• **Page text**:
▬▬▬
Error in FUN(): ! In path: "./projpred/tests/testthat/setup.R" Caused by error: ! (maxstephalfit) PIRLS step-halvings failed to reduce deviance in pwrssUpdate

avehtari commented 3 months ago

I get the same PIRLS error with the master branch, so it's not just this PR

fweber144 commented 3 months ago

That's strange. For me, the tests succeed on master. Can you locate where this error occurs in setup.R (and for which model)?

avehtari commented 3 months ago

traceback says line 1423 in setup.R. I tried to run line by line, but it's difficult as somehow some variables controlling what is executed keep changing to FALSE (e.g. run_vs and run_cvvs) and I'm not able to repeat what is excuted when calling devtools::test(), and now I did run out of time for today

fweber144 commented 3 months ago

I have now reviewed files glmfun.R, methods.R, misc.R, summary_funs.R, and varsel.R.

File cv_varsel.R (as well as DESCRIPTION and all of the test files) is still missing. Before proceeding with cv_varsel.R, I think I should read Magnusson et al. (2020) again because I read it long ago and have forgotten about many details. Also, as mentioned above (just for keeping track of this), some other things are still missing (documentation, vignettes, R CMD check (including unit tests), NEWS file).

fweber144 commented 3 months ago

Sorry, I forgot to mention that in summary_funs.R, I have not reviewed several parts yet:

The part following

# Compute mean and variance in log scale by matching the variance of a
# log-normal approximation
# https://en.wikipedia.org/wiki/Log-normal_distribution#Arithmetic_moments

The definition of .srs_diff_est_w() as well as all of its occurrences.

The whole case

else if (stat %in% c("mse", "rmse", "R2")) {

Reviewing these parts probably also makes sense only after having read Magnusson et al. (2020). Reviewing R2 and the changes for MSE and RMSE also requires some more time, I guess.
▬▬▬
[Word and item position data]
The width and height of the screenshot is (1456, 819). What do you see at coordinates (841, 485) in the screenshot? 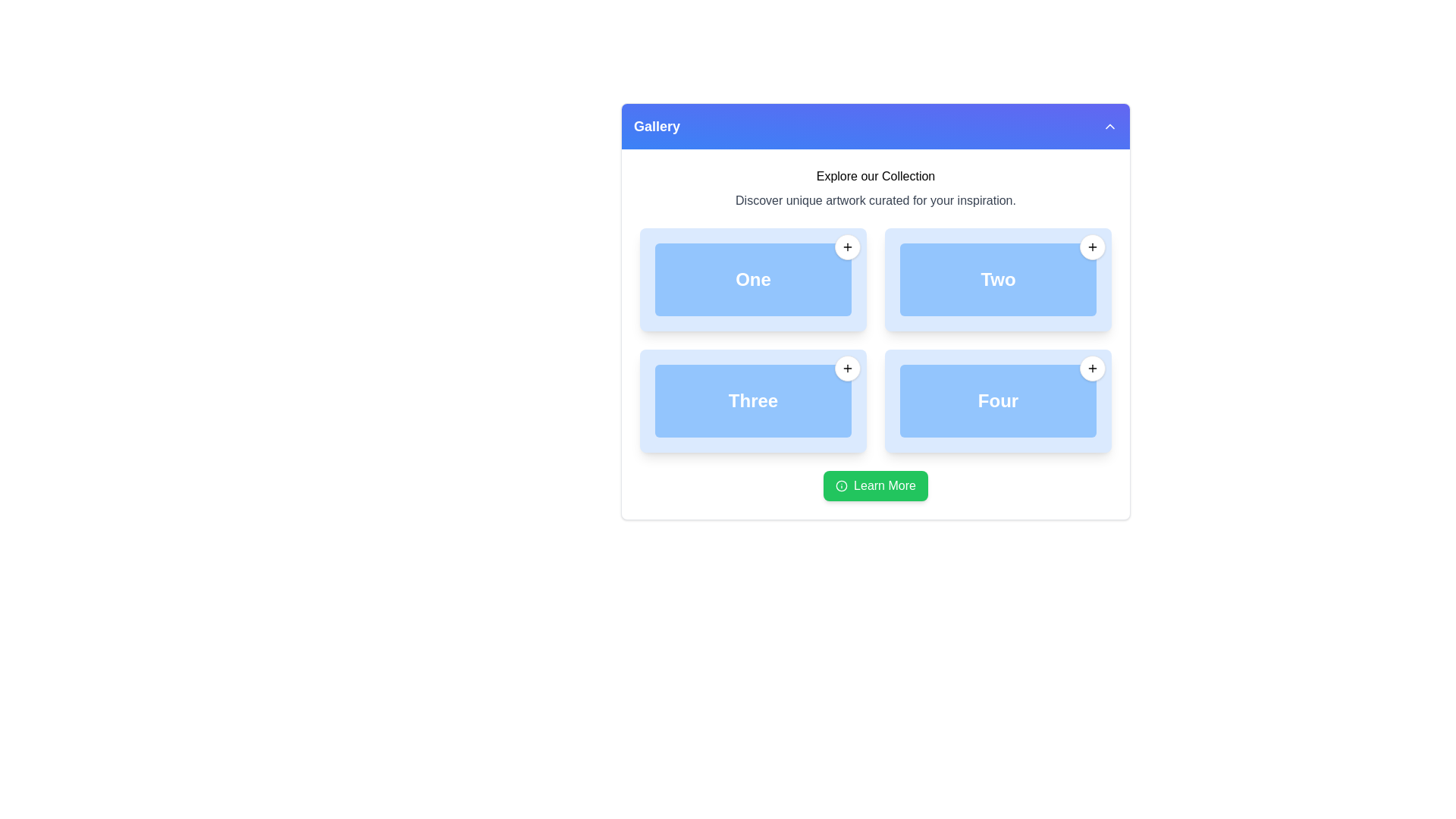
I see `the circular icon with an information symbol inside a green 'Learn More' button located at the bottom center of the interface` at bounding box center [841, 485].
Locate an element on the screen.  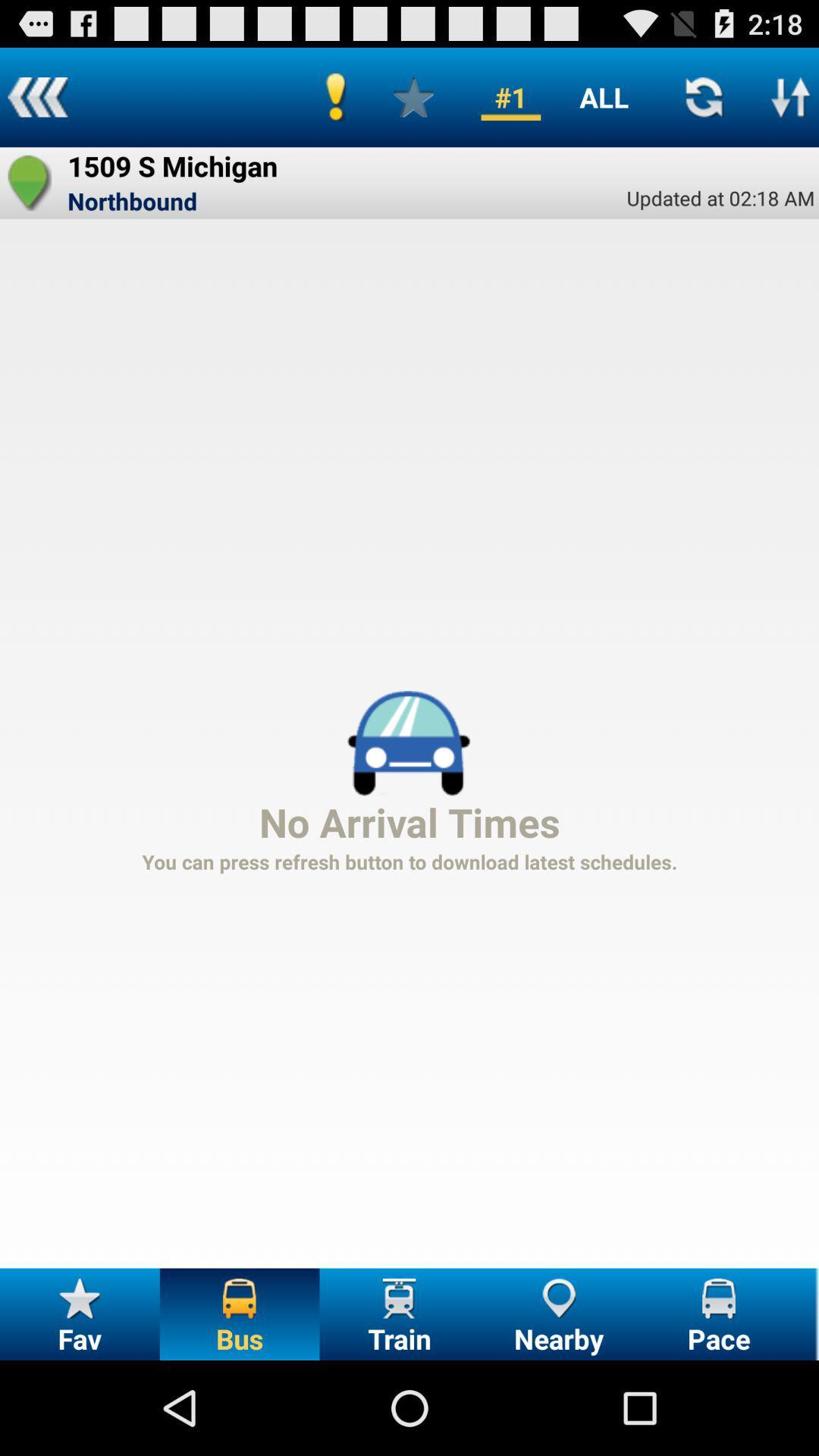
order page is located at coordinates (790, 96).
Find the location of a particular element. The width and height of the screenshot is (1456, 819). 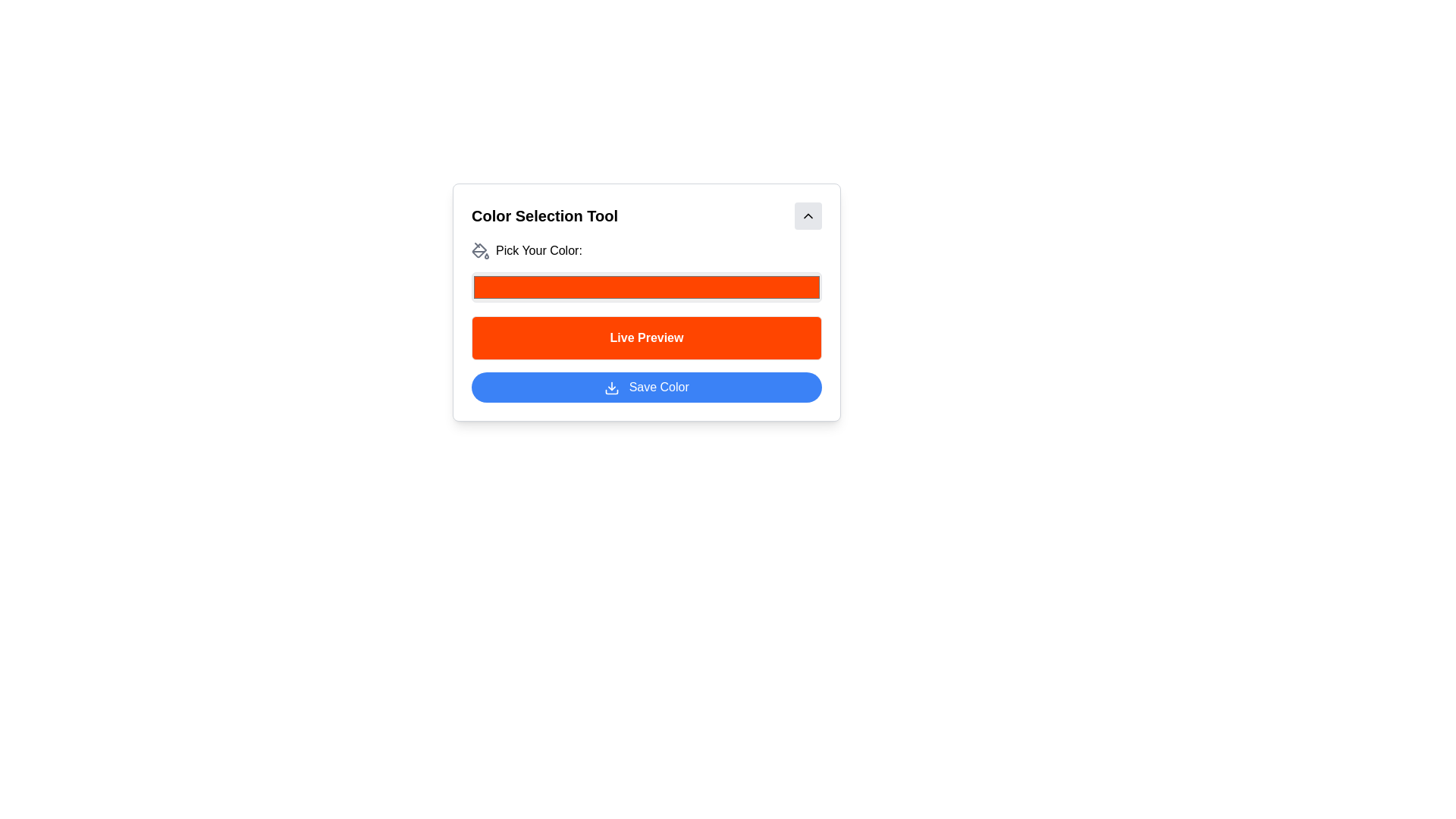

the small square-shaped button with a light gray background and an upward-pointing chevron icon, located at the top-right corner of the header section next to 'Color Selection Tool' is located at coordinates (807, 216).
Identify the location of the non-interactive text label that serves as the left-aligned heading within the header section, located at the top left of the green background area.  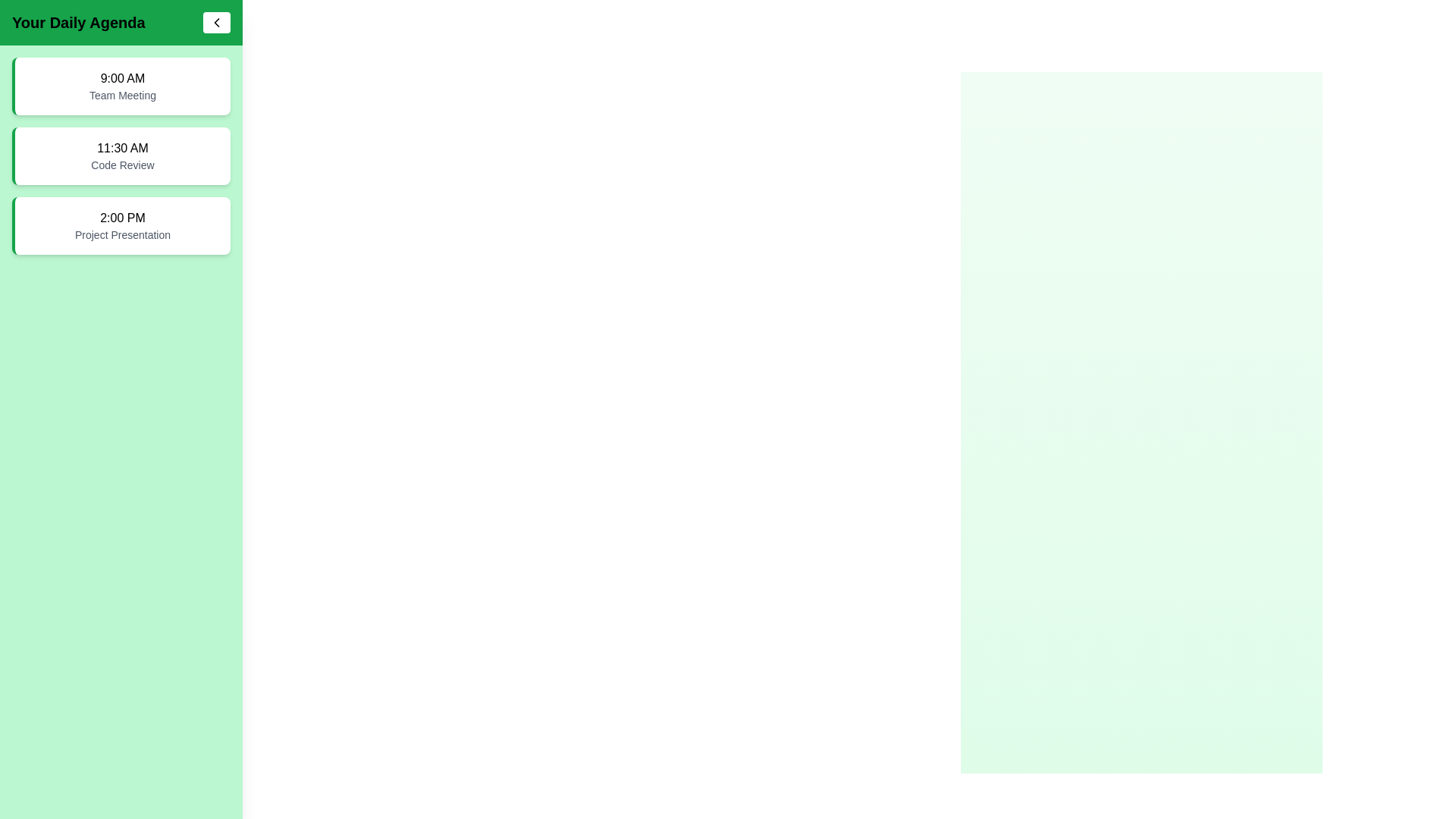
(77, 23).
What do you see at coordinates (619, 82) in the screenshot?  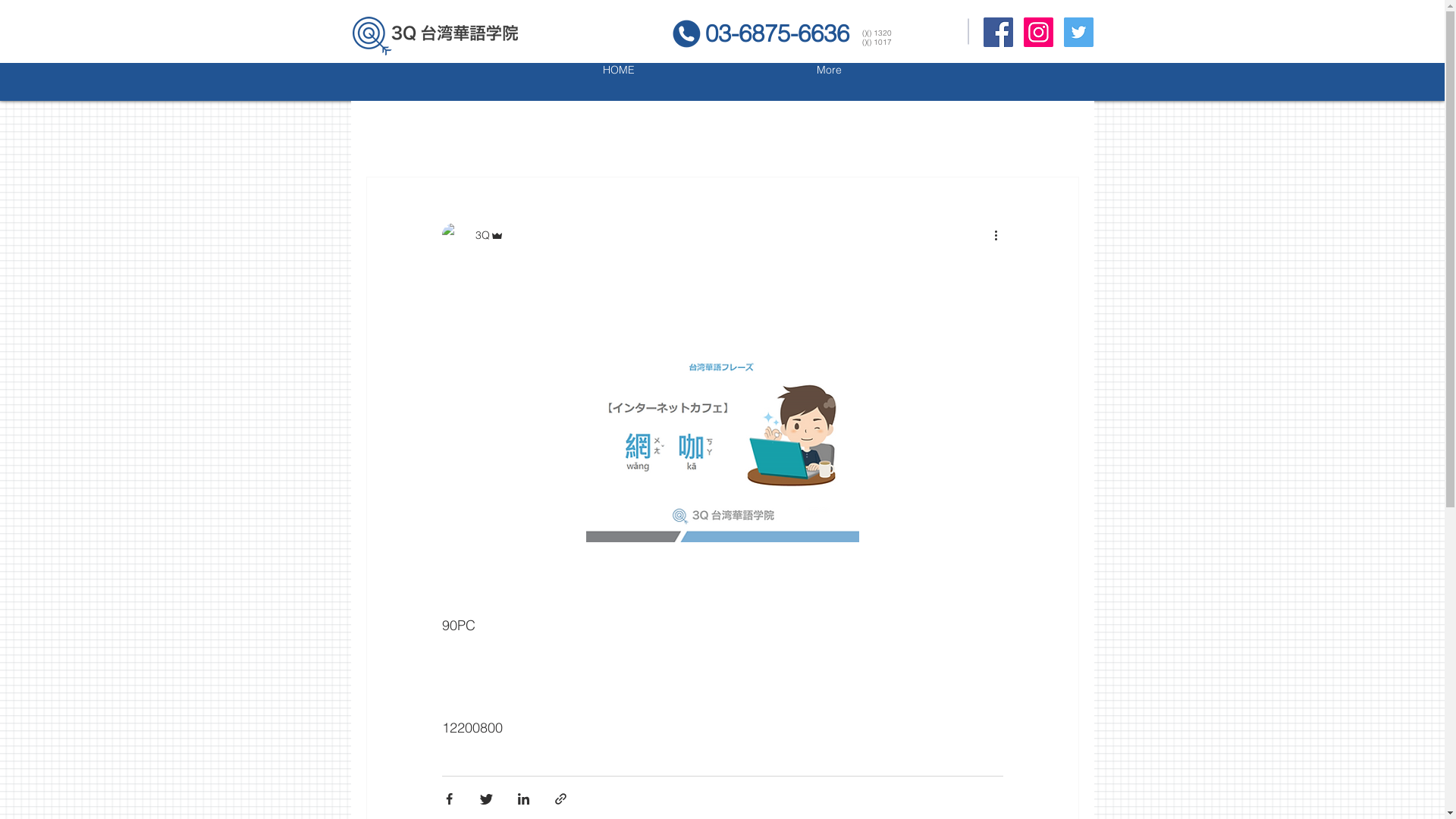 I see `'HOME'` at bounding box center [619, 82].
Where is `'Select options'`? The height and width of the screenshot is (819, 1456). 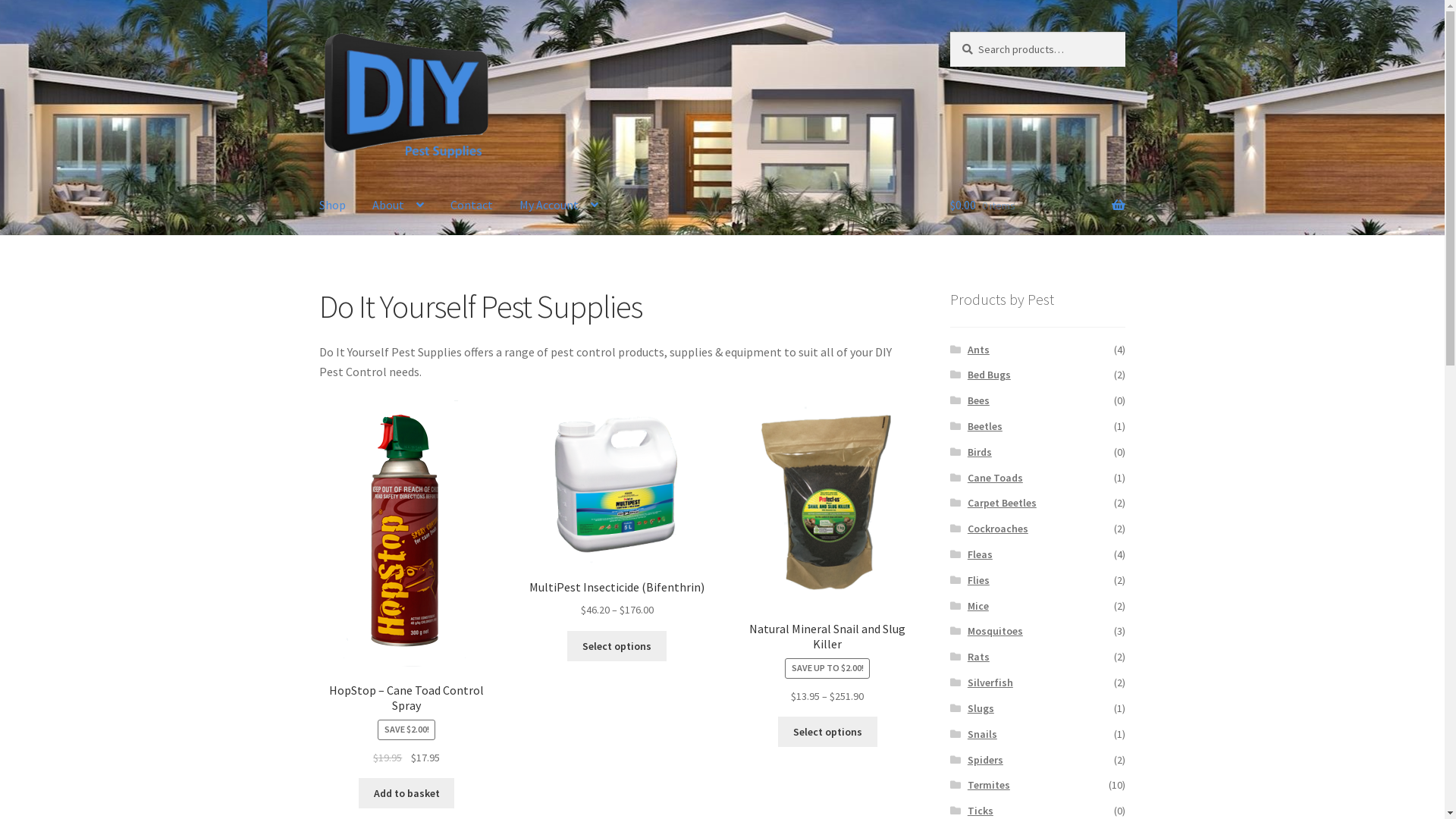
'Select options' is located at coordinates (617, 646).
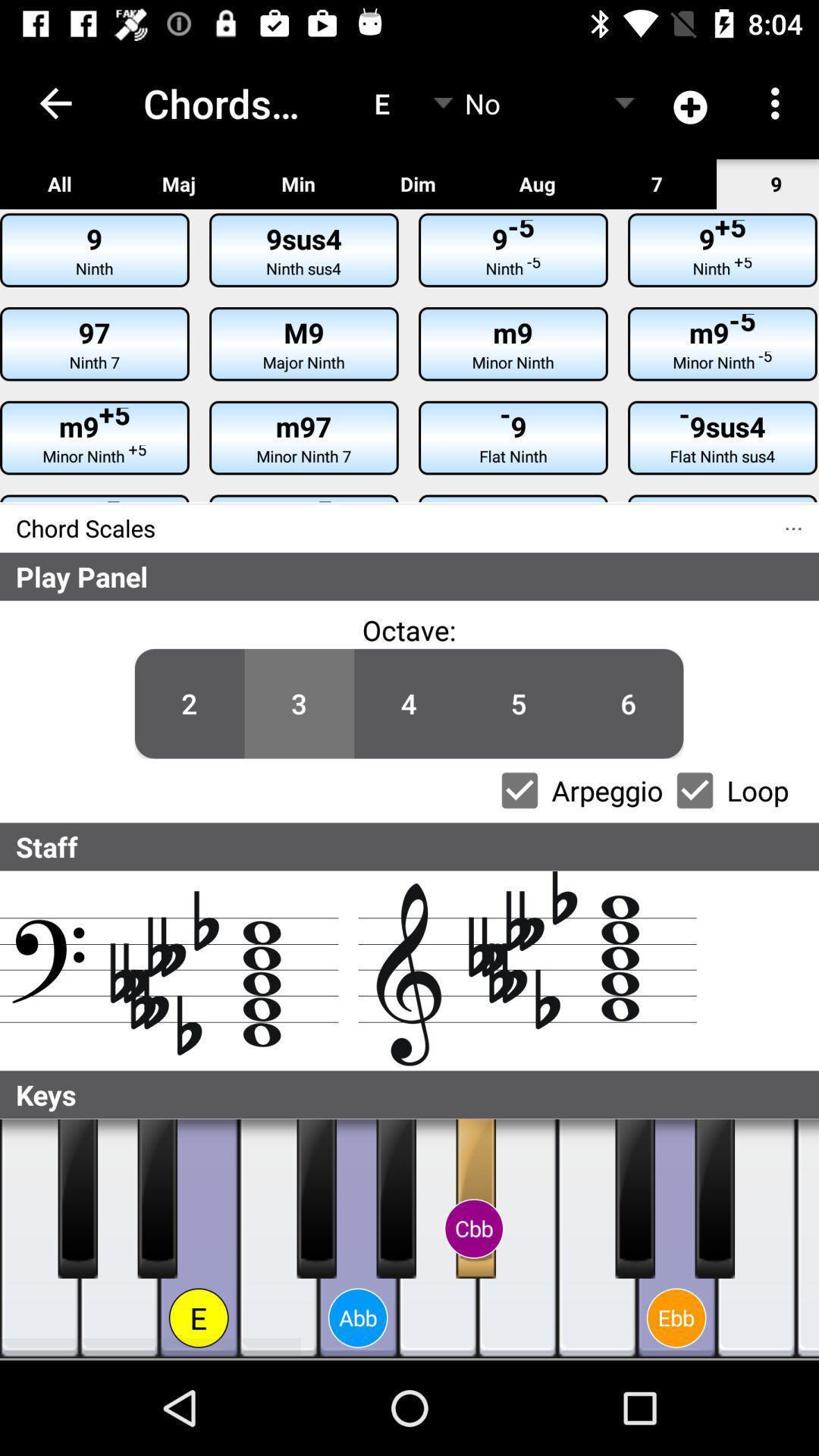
▬▬▬
• **Written request 1**:
Quote the projpred discussion above, everything from "The whole case" down to "time, I guess.".
• **Written request 2**:
Which files does the projpred discussion above say have already been reviewed? List every one.
• **Written request 3**:
Proceed with the projpred discussion above, writing on from its last sentence.

• **Exercise output 1**:
The whole case

else if (stat %in% c("mse", "rmse", "R2")) {

Reviewing these parts probably also makes sense only after having read Magnusson et al. (2020). Reviewing R2 and the changes for MSE and RMSE also requires some more time, I guess.

• **Exercise output 2**:
glmfun.R, methods.R, misc.R, summary_funs.R, varsel.R

• **Exercise output 3**:
avehtari commented 3 months ago

Currently, I'm not able to run tests as discussed earlier
I fixed some easy things, but some will require more time as I can't directly see or remember whether some choices were intentional

avehtari commented 3 months ago

2. The definition of .srs_diff_est_w() as well as all of its occurrences. ... Reviewing these parts probably also makes sense only after having read Magnusson et al. (2020). Reviewing R2 and the changes for MSE and RMSE also requires some more time, I

Note that there is one typo in the paper as mentioned in https://github.com/stan-dev/loo/pull/238

I trust all the new delta-method and matching variance parts as the results do match well with the bootstrap results

fweber144 commented 3 months ago

Note that there is one typo in the paper as mentioned in https://github.com/stan-dev/loo/pull/238

Thanks. I'll take a look at that, too.

Concerning the tests: I just pushed commit 28e011789ea2b5ad2743c7821bc88b2ca2c76a77 to master because after upgrading CmdStan to v2.35.0, I received an error at a place where a tolerance was set too tight. Apart from that, the tests on branch master ran through on my machine. But since in general, Stan results depend on the machine, it could be that you are encountering an error while I don't. Nevertheless, this shows how fragile the tests currently are (especially for GLMM submodels where I think you are encountering the error; GAMs and GAMMs are probably similarly fragile). In the future, we could try to make the tests more stable. I think an important reason for the current instability is the small number of observations, the small K in K-fold CV, the small number of posterior draws, and the small number of projected draws / clusters. All of these have been chosen so small because of the high computational cost associated with higher values.

fweber144 commented 2 months ago

I just pushed several commits with minor tweaks concerning progressr (commits 71a2198f791fe837853a855dc07a380d4e1ceac2 to 0996e7c476ba68d940a834314f3cbf2beebe097d). The new global option projpred.use_progressr still needs to be documented. And if possible, we should also add tests for progressr.

I also pushed two other commits: 8488e3eeddfd376b8ba623bc761c8bed46229857 and 118838cf1b30836422ccdf3ef1f1fdb5fa6c7e68. These are the result from my tries to reproduce the issue you reported in https://github.com/stan-dev/projpred/pull/496#discussion_r1579209073. I finally managed to reproduce it using

data("df_gaussian", package = "projpred")
df_gaussian <- df_gaussian[1:29, ]
dat <- data.frame(y = df_gaussian$y, df_gaussian$x)
rfit <- rstanarm::stan_glm(y ~ X1 + X2 + X3 + X4 + X5,
                           data = dat,
                           chains = 1,
                           iter = 500,
                           seed = 1140350788,
                           refresh = 0)

devtools::load_all(".")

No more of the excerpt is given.